Agree. To the OP— sorry for the side tangent. My thoughts to you are that the burdens you are experiencing are likely not that different from anyone with the same heavy professional burden. You have so much to be proud of professionally, and diabetes doesn’t deserve to enter that equation. Good luck-- Sam
@krisa Bravo for pointing out the obvious.
I am 45 years into t1, diagnosed two weeks before starting dental school. At 65 years old I’m still practicing five days a week and still running circles around docs half my age. Being responsible for 19 dental offices provides plenty of stress, but I would be insulted if anyone said I had a disability.
I think OP needs to stop being a victim of diabetes and find the real reasons for his problem.
Being 65 years old and responsible for 19 dental offices is quite an accomplishment. Good for you. But the OP isn’t you and the real reason for his problem may be that he is balancing a stressful job and learning to deal with diabetes. The inability to put oneself in another’s shoes is another kind of disability.

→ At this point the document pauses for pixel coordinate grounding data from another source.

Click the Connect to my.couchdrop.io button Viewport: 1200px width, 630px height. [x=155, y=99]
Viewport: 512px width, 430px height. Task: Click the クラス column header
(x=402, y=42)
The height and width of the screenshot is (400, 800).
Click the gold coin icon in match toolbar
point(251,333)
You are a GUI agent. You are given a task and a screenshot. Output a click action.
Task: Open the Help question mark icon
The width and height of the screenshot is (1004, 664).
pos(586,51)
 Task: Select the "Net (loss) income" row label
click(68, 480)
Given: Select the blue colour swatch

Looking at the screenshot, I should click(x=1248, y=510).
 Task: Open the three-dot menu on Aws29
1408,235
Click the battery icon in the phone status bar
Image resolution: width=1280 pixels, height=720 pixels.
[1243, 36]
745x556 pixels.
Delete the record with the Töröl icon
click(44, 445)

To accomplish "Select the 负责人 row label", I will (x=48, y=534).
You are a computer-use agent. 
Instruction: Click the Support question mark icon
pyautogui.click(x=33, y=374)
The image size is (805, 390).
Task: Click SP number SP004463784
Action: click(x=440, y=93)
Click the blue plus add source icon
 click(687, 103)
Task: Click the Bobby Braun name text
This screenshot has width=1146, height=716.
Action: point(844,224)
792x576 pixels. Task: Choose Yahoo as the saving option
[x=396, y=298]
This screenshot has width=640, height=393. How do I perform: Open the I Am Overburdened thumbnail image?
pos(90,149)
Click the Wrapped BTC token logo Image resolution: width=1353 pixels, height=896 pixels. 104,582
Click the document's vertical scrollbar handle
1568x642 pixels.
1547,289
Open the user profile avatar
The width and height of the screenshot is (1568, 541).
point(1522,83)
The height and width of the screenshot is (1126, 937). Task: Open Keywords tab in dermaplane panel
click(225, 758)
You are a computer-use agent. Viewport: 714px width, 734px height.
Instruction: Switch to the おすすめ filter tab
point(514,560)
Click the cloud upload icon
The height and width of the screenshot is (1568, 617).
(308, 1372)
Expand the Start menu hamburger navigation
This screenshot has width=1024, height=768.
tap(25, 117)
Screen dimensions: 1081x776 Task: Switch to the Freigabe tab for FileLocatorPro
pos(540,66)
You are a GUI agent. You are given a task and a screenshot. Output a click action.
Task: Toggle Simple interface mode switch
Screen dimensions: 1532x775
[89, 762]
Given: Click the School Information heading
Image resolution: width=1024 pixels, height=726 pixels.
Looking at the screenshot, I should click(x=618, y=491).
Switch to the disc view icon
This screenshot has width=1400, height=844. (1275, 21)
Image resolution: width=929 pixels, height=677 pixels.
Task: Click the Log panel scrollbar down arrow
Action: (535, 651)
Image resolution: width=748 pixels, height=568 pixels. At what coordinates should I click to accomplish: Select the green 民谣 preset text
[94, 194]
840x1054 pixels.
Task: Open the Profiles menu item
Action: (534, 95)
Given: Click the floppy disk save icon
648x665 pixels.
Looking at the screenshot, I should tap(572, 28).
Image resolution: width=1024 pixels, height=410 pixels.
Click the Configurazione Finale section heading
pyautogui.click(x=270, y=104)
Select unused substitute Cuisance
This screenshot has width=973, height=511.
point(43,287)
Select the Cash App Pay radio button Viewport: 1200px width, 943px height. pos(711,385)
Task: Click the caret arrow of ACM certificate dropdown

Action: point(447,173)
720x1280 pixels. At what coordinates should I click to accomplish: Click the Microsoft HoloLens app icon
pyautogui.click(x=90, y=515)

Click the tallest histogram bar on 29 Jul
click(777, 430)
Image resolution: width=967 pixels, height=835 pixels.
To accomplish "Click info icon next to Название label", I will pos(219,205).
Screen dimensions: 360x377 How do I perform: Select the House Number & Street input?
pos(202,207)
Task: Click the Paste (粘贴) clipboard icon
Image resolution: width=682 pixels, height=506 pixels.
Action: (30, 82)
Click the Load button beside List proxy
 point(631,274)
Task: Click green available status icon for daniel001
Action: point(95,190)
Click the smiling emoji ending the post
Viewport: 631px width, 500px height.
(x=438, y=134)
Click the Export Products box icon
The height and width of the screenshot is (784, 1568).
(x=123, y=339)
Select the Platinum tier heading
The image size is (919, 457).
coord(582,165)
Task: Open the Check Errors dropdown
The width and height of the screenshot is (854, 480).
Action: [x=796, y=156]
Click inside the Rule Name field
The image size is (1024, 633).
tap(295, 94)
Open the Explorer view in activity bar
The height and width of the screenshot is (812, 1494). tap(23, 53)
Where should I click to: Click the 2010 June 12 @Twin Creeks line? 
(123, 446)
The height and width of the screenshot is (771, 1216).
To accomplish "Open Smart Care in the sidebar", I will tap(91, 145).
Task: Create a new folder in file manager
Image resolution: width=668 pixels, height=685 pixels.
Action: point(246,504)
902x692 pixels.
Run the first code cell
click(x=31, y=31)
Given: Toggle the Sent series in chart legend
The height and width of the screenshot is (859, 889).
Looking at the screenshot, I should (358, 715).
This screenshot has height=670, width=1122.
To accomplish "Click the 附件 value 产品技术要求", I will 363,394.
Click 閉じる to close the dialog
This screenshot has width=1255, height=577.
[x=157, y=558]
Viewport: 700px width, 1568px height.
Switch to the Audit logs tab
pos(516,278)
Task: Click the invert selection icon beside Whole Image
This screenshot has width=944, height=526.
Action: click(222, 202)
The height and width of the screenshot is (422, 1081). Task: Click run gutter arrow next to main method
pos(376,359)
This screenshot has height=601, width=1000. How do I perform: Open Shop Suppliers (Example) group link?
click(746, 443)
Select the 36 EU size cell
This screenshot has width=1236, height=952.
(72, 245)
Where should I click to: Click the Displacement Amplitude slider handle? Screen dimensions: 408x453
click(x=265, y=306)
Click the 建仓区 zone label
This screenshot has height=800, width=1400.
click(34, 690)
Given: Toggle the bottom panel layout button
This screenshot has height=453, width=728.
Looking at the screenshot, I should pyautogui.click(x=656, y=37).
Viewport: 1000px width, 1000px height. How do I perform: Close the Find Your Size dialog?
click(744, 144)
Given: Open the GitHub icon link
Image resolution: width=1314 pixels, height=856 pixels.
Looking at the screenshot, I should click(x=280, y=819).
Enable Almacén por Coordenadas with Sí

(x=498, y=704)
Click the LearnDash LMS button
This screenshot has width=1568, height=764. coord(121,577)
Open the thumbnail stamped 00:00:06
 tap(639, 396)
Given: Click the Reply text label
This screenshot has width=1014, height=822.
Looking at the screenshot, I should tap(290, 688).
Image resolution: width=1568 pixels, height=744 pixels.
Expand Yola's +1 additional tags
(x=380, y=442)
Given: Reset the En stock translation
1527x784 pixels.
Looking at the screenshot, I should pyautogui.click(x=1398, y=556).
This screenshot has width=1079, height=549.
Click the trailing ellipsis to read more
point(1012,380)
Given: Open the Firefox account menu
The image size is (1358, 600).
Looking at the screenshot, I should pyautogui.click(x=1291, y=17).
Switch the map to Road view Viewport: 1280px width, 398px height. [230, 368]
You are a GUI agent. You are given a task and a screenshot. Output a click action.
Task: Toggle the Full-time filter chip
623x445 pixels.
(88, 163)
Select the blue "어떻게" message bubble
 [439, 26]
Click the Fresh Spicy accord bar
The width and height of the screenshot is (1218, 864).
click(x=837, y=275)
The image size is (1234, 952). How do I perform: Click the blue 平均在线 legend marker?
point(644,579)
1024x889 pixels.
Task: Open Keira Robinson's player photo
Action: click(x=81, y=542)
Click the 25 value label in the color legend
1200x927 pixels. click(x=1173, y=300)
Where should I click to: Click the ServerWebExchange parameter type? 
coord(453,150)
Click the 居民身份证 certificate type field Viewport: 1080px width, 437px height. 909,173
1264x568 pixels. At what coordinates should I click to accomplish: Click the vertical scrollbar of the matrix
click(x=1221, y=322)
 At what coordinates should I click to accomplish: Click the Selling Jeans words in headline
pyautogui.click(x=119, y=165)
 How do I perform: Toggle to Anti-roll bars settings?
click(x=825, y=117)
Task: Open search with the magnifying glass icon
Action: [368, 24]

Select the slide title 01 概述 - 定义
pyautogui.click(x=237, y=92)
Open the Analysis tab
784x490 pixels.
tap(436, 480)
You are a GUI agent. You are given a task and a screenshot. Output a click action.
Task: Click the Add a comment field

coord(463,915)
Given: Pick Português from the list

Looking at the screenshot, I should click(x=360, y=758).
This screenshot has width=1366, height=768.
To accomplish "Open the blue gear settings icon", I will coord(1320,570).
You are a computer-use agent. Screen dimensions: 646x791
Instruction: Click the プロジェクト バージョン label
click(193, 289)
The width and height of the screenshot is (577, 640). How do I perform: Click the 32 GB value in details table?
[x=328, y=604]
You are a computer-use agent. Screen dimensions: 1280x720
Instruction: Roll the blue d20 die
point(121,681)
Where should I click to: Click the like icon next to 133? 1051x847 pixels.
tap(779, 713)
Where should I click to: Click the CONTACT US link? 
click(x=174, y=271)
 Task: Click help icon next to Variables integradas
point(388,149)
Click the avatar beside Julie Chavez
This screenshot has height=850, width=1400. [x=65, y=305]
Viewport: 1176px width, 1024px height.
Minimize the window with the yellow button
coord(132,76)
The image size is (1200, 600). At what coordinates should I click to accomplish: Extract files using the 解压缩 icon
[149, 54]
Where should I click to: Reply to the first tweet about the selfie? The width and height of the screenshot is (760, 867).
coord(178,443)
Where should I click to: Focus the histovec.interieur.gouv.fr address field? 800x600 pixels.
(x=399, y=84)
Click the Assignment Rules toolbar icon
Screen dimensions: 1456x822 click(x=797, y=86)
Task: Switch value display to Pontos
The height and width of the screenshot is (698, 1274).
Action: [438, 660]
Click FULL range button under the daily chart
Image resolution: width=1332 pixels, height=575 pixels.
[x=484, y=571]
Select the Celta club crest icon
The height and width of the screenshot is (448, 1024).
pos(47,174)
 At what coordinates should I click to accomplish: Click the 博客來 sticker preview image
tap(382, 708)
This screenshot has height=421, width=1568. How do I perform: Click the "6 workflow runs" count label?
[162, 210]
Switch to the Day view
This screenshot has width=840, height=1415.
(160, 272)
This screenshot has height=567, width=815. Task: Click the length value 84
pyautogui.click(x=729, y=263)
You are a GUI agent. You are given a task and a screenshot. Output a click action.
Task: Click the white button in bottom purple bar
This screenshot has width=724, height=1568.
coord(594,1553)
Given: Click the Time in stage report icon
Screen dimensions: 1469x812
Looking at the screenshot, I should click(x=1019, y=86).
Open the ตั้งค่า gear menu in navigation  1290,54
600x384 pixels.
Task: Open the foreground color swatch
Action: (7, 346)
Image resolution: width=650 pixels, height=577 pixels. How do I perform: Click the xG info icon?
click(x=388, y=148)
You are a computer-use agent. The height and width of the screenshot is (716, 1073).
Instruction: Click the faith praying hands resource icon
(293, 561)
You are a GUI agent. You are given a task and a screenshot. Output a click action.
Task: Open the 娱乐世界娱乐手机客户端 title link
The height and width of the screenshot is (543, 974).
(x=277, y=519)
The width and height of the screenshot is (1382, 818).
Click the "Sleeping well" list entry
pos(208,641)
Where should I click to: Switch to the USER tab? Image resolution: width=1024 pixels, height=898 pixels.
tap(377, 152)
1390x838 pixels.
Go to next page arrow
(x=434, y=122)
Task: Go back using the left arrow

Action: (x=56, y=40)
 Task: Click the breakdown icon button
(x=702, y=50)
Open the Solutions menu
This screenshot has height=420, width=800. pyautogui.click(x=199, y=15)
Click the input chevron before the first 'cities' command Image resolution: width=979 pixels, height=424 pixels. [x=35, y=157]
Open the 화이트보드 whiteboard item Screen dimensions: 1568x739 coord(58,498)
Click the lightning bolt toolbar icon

Unless my perceptions are markedly off, the OP is a woman.
@still_young_at_heart With the technology available today it is completely possible for a t1 to maintain a non diabetic a1c, around 6.2 or less. The best endocrinologist I ever had once told me that “the disease is not diabetes, the disease is high blood sugar”. OP stated that her a1c was 5.5-6.0. Assuming that she has the freedom in her job to react to high or low bg, the reason for her angst must be something other than diabetes. That’s all I was saying.
I relate. I also don’t like to see diabetes cast in the light of a disability. I don’t think anyone who knows me would define me as ‘disabled’ in any way. If I had a child with diabetes I’d be doing my best to ensure they never considered it a disability. I think it’s an important notion to convey that diabetes itself in no way disables anyone. No more so than high cholesterol, blood pressure, or tendency to be overweight… Can it lead to disabling complications? Sure. Is it a very real burden? Certainly. But that’s not the same thing.